For product leaders, the trade-offs are real. You may have to accept:
- Slower headline growth in time-spent metrics.
- Saying no to certain dark-pattern optimizations that spike engagement but correlate with regret.
- More investment in measurement – surveys, qualitative research, longitudinal studies – because well-being is harder to proxy than clicks.
The good news is that in the long run, systems that respect users’ limits tend to preserve trust and retention. But you have to be willing to optimize for the long run.
Three non-negotiable principles for a new recommender
Q: If you were joining a new social or media startup as the first ranking engineer, what three non-negotiable principles would you set on day one so the recommender doesn’t turn into a black box that nobody trusts – users, PMs or regulators?
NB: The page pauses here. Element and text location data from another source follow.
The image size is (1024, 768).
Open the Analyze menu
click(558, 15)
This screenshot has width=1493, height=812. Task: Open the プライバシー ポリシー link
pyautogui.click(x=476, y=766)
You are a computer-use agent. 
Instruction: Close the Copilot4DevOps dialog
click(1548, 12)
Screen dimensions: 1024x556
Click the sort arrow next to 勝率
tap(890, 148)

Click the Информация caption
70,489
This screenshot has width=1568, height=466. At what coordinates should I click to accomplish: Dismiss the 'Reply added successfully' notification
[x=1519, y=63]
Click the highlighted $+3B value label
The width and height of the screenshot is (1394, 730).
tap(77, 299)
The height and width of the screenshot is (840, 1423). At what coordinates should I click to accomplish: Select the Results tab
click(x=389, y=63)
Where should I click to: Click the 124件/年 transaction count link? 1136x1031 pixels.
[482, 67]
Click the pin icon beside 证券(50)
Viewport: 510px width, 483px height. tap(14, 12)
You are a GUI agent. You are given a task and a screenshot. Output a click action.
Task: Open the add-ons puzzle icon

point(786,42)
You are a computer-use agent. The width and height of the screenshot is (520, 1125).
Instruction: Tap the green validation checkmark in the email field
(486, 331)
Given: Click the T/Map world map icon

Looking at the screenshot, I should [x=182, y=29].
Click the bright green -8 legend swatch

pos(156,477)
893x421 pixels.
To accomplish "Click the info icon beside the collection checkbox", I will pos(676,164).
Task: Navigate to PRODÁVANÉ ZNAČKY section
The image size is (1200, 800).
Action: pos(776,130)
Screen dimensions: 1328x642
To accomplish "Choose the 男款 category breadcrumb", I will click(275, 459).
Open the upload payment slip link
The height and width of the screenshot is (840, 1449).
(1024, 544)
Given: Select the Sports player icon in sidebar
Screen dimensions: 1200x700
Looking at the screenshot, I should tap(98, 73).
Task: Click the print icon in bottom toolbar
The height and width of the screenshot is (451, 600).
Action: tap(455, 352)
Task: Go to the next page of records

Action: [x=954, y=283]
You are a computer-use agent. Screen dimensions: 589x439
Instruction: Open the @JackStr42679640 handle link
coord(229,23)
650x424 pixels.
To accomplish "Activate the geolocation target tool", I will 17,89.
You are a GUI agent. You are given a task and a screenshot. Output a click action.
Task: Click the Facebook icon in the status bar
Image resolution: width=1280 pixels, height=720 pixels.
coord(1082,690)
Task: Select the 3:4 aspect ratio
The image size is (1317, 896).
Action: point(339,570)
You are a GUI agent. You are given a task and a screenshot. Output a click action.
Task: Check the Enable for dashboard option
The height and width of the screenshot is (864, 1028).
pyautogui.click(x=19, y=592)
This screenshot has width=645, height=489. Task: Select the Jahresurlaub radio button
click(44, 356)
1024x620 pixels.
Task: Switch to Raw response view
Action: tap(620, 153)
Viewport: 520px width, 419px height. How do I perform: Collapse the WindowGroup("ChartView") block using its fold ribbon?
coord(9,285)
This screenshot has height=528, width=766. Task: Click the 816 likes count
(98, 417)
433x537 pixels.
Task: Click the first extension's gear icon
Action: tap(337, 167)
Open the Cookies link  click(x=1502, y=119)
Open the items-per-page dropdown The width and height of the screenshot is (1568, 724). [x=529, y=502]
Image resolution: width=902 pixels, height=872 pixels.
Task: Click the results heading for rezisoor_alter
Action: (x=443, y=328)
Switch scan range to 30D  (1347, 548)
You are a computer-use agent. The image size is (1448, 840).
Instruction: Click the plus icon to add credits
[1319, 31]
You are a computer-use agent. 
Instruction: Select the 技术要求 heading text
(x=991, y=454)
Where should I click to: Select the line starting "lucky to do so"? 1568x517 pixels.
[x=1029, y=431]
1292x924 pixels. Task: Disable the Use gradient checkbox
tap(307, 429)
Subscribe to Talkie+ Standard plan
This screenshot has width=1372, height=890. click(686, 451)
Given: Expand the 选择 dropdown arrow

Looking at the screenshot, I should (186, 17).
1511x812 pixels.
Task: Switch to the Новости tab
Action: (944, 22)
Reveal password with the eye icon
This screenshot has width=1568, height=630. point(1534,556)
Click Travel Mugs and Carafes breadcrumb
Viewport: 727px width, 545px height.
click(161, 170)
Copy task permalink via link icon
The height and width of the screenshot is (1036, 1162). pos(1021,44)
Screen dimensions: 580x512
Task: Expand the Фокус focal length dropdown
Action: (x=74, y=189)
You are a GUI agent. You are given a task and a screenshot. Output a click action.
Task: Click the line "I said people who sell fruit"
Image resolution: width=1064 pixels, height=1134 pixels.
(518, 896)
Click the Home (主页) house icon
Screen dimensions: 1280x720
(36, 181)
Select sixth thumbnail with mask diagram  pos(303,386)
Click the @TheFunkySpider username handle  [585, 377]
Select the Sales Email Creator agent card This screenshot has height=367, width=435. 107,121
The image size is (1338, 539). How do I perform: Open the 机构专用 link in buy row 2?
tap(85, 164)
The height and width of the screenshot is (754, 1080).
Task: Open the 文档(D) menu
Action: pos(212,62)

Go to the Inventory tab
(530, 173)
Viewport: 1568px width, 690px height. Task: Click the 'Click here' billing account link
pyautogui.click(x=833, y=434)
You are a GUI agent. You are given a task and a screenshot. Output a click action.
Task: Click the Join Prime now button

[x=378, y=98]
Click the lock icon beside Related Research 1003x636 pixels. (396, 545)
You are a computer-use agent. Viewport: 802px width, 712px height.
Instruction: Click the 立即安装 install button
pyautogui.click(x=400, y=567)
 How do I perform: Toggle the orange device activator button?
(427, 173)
I’d start with three principles:
- Explainable recommendations by design.
Users should be able to see why a particular post is shown to them. Sometimes it’s simple – “you follow this author” – sometimes it’s “similar to a post you liked”, possibly with a reference. Even basic explanations go a long way toward building trust and give you a natural place to plug in user controls. - Strong, easy-to-use negative feedback.
“Not interested” buttons, the ability to mute topics or block authors, and clear ways to report problematic content are critical. Many platforms underutilize these signals. They’re some of the most valuable data you can get, because users are literally telling you how to fix their feed. - Independent moderation with transparency.
The platform needs clear rules on what’s allowed, mechanisms to appeal decisions, and public reporting on enforcement. Internally, there should be a clean separation between the moderation pipeline and ranking optimization, with auditable logs of what was blocked or downranked and why. That’s how you help PMs, regulators and users trust that the system is operating fairly.
If you get these three right early, you avoid a lot of the “mysterious black box” perception later.
The dashboards that actually change the conversation
Q: Everyone says “we’ll just fix the algorithm”, but very few people have actually debugged one at scale. What kinds of transparency or explainability tools have you seen actually help PMs and leadership understand what’s going on – and if you could show regulators or journalists just one internal dashboard, what would it be?
I’ve seen two types of tools make a real difference.
- Author-facing traceability dashboards.
These answer questions like “Why was this post downranked?” They collect the full ingestion and moderation status for a piece of content in one place: which checks it passed or failed, whether it hit rate limits, whether it was subject to distribution caps, and so on. Some internal details can’t be fully exposed, but the goal is to give authors as much visibility as possible into how their content is treated. - User-level funnel or “recommendation trace” dashboards.
These are internal tools that trace every step of the recommendation process for a given user or session: what positive and negative signals were considered, which candidates were generated and filtered out at each stage, and how the ranking formula arrived at the final list. This has been invaluable for debugging errors and spotting weak spots in the algorithm.
A simplified version of the same idea powers user-facing explanations: the system can point to the top few factors that led to a recommendation and present them in human language.
If I could show regulators or journalists just one internal dashboard, it would be the user-level recommendation trace. It provides an end-to-end view of how recommendations are generated and makes it clear that there is a structured, rule-based and auditable process, not a mysterious black box.